Test edge cases, such as long conversations, code blocks, mixed image-and-text layouts, and other scenarios. It's recommended to establish a standardized set of test cases covering pure text conversations, conversations with code blocks, conversations with mathematical formulas, conversations with tables, and extra-long conversations.

Conclusion

This is a typical example of a developer building tools for personal use. While the functionality isn't complex, it reflects the significant room for growth in DeepSeek's third-party tool ecosystem.

Since DeepSeek attracted widespread attention in late 2024 with its DeepSeek-V3 and R1 models, its open-source strategy has spawned a rapidly growing third-party tool ecosystem. On GitHub, open-source projects built around the DeepSeek API span multiple directions: programming assistant plugins integrated with various IDEs, RAG (Retrieval-Augmented Generation) applications based on DeepSeek, and various browser extensions that enhance the user experience.
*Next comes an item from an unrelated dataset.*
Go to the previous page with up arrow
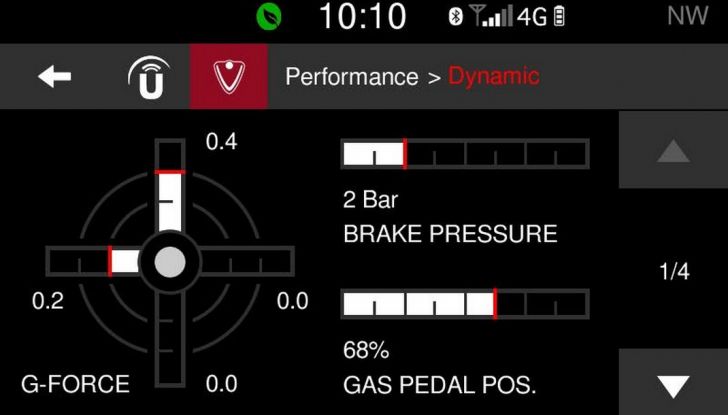pyautogui.click(x=673, y=151)
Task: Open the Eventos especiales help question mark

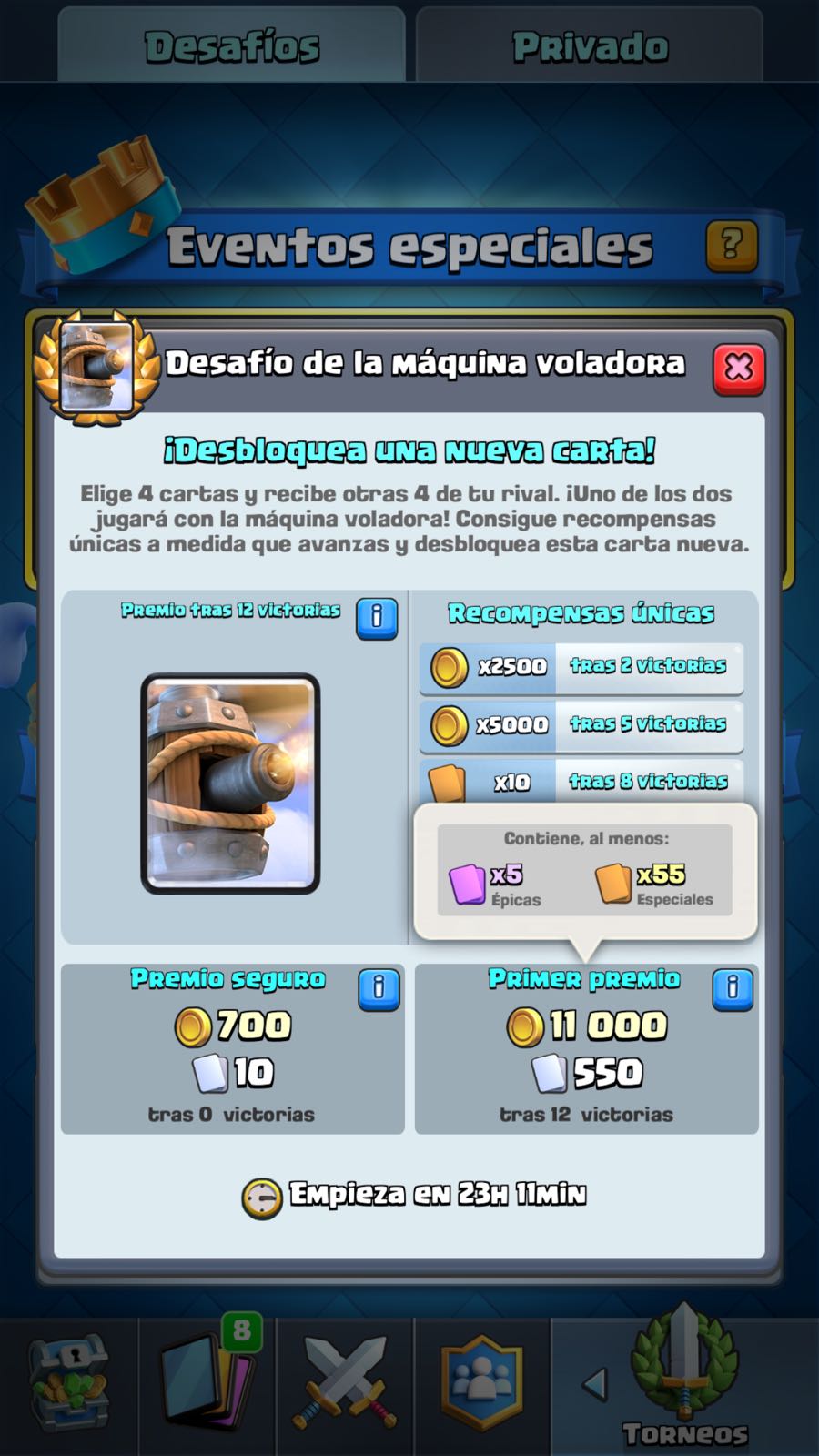Action: 732,246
Compared to OpenAI's ChatGPT ecosystem, DeepSeek's third-party tool ecosystem is still in its early stages, but its open-source model weights and relatively low API pricing have lowered the barrier to entry for community developers. It's worth noting that DeepSeek's web interface currently doesn't provide an official plugin system or extension interface, meaning all third-party tools need to implement feature enhancements through script injection or browser extensions, which carries certain risks in terms of stability and security.

As DeepSeek's user base grows, demand for similar productivity tools and browser plugins will only increase. We look forward to seeing more practical open-source tools emerge from the community.